◆ Items from a dataset
::::::

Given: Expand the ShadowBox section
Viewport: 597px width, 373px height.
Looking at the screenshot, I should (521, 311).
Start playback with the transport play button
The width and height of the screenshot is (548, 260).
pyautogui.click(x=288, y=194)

::::::

◆ Problem requirements
Could you write out the full data verbatim?

◆ Result for this exercise
Given: Expand the ShadowBox section
Viewport: 597px width, 373px height.
Looking at the screenshot, I should (521, 311).
Start playback with the transport play button
The width and height of the screenshot is (548, 260).
pyautogui.click(x=288, y=194)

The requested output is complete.